Vistas:0 Autor:Editor del sitio Hora de publicación: 2026-05-21 Origen:Sitio
"Si la cola de amarre es un poco más débil que la línea principal, se desgastará y fallará primero, protegiendo la cuerda principal más costosa y facilitando el mantenimiento y el reemplazo".
Esta línea de pensamiento no es infrecuente en algunas disposiciones de amarre. Sin embargo, tanto desde la perspectiva de la mecánica del amarre como desde el punto de vista de los estándares de la industria, es un error común.
Relación de fuerza entre colas de amarre y líneas principales
Según las Directrices para equipos de amarre (MEG4) de OCIMF, la carga mínima de rotura (MBL) de una cola de amarre normalmente debe ser entre un 25% y un 30% mayor que la de su línea principal correspondiente. Esto se debe a que las colas de amarre a menudo están sujetas a la mayor concentración de desgaste y degradación dentro del sistema de amarre.
Durante la operación, las colas de amarre absorben continuamente cargas dinámicas generadas por los movimientos de la embarcación mientras pasan con frecuencia por áreas de alta fricción, como guías y bolardos. Como resultado, generalmente experimentan fatiga y abrasión a un ritmo más rápido que las líneas principales.
Si una cola de amarre comienza con una resistencia menor que la línea principal, su resistencia residual alcanzará un nivel crítico mucho antes. Al mismo tiempo, la línea principal puede quedar expuesta a cargas adicionales y desiguales, lo que acelera los daños por fatiga y reduce la vida útil de todo el sistema de amarre.

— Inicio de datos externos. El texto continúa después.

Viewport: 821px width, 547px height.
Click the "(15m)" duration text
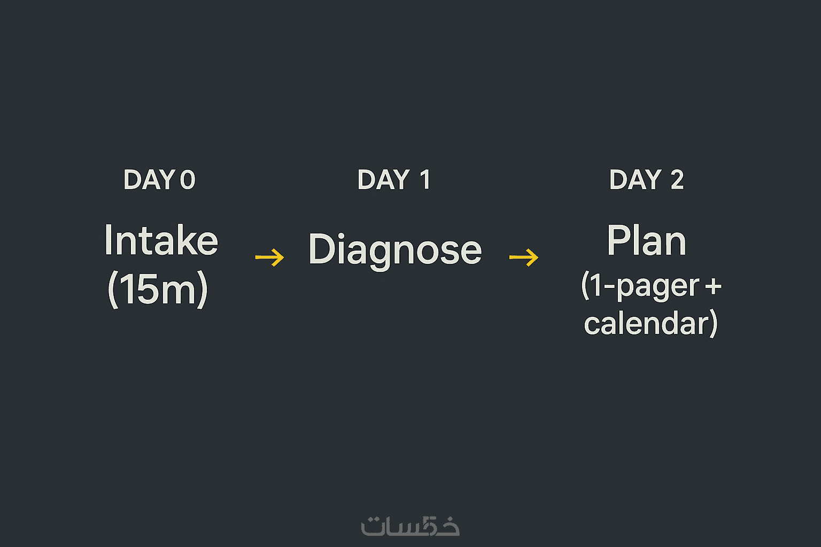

En otras palabras, la mayor resistencia inicial de una cola de amarre no es una forma de sobrediseño: es una compensación por el desgaste acelerado y la pérdida de resistencia que se produce durante el servicio.
El verdadero principio de liberación segura de la carga
Otro punto importante es que permitir que la cola falle primero nunca debe considerarse una estrategia confiable de control de riesgos.
Cuando una cuerda se rompe, la energía almacenada puede liberarse violentamente, generando peligrosas fuerzas de retroceso. Desde hace mucho tiempo se reconoce que las fallas de las cuerdas son una de las causas más importantes de lesiones durante las operaciones de amarre.
En un sistema de amarre diseñado adecuadamente, las cargas anormales no deben aliviarse mediante la falla de un componente de la cuerda. En cambio, la liberación de carga generalmente la gestiona el sistema de frenos del cabrestante de amarre, que está diseñado para deslizarse o ceder de manera controlada en niveles de carga predeterminados, disipando así el exceso de fuerza de manera segura.
El objetivo es la estabilidad del sistema, no el fallo controlado
Una disposición de amarre bien diseñada no se basa en decidir qué cuerda debe romperse primero. El objetivo es garantizar que todo el sistema mantenga una distribución de carga estable y predecible durante toda su vida útil.
Por lo tanto, el requisito de que las colas de amarre tengan mayor resistencia que las líneas principales correspondientes no es un desperdicio de material ni de costos. Más bien, es una parte esencial del diseño del sistema de amarre, que ayuda a preservar la vida útil, mantener el equilibrio de carga y proporcionar el margen de seguridad necesario para operaciones confiables.